The wards for working age adults and psychiatric intensive care units had a high number of patients (26) clinically ready for discharge, but where transfers were delayed because of the complexity and risk of individual patients. Delayed transfers rose to 11.1% in November across the mental health care group, with mental health services for older people reporting 13.8%. As a result, the trust was not meeting the aims of the NHS Mental Health Implementation Plan 2019/20 to 2023/4, which aims to reduce length of inpatient psychiatric stays to a maximum of 32 days.

When people need treatment in hospital, they should be able to access the inpatient services they need, for the shortest time possible, in a therapeutic environment close to home. However, due to issues with patient flow through NHFT’s acute and psychiatric intensive care unit inpatient beds, we found that a high number of people were being admitted to services out of the local area.

We have been reporting on our wider concerns about out of area placements for a number of years. As we highlighted in our 2022/23 State of Care and 2021/22 MHA annual reports, out of area placements are not beneficial to patients, they impact on consistency and quality of care people receive, limit the opportunities to work with a person’s local care coordinator and reduce the likelihood of people being able to stay in close contact with their loved ones throughout their admission. People being placed in hospitals far from home and away from friends and family can also increase the risk of closed cultures developing.

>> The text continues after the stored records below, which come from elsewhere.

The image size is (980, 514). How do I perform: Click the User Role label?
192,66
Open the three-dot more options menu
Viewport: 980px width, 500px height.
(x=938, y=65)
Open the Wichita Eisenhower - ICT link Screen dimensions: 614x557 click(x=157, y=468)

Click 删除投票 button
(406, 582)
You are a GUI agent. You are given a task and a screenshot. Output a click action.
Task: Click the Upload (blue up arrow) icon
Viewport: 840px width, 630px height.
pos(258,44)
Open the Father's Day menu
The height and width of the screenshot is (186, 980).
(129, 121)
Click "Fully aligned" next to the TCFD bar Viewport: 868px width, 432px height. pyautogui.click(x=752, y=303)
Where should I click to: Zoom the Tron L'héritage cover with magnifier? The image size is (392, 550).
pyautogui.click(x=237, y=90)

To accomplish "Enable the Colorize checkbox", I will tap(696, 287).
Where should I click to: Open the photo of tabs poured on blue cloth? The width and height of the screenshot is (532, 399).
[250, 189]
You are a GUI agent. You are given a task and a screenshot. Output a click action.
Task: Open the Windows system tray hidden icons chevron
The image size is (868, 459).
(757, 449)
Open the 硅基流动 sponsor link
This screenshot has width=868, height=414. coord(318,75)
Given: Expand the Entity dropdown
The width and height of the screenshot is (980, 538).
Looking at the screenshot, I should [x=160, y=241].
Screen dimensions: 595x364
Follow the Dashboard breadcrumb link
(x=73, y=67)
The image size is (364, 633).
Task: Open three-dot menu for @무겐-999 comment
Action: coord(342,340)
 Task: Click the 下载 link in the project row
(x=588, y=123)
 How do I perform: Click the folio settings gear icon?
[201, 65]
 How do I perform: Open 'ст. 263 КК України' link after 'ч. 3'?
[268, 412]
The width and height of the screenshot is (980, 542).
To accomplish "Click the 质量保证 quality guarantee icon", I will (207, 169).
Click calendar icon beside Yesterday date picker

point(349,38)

Between 1 January 2022 and 31 November 2023, NHFT reported 190 inappropriate out of area placements to the Mental Health Services Data Set (MHSDS). In total, this meant that patients were out of area for 6,450 days. Between 2022 and 2023, the monthly average number of days that NHFT patients were placed in inappropriate out of area placements nearly doubled from 152 to 420.

The January 2024 NHFT board report highlighted that there were 846 out of area placements days reported for November 2023, the highest for 24 months. The farthest distance travelled by individuals was 301 kilometres (187 miles) between March to May 2023. This was on the trust’s risk register and was being monitored.

From 2022 to 2023, the Midlands region saw an increase of 23% in inappropriate out of area placements. NHFT accounted for 15% of all inappropriate out of area placed patients in the Midlands in 2023.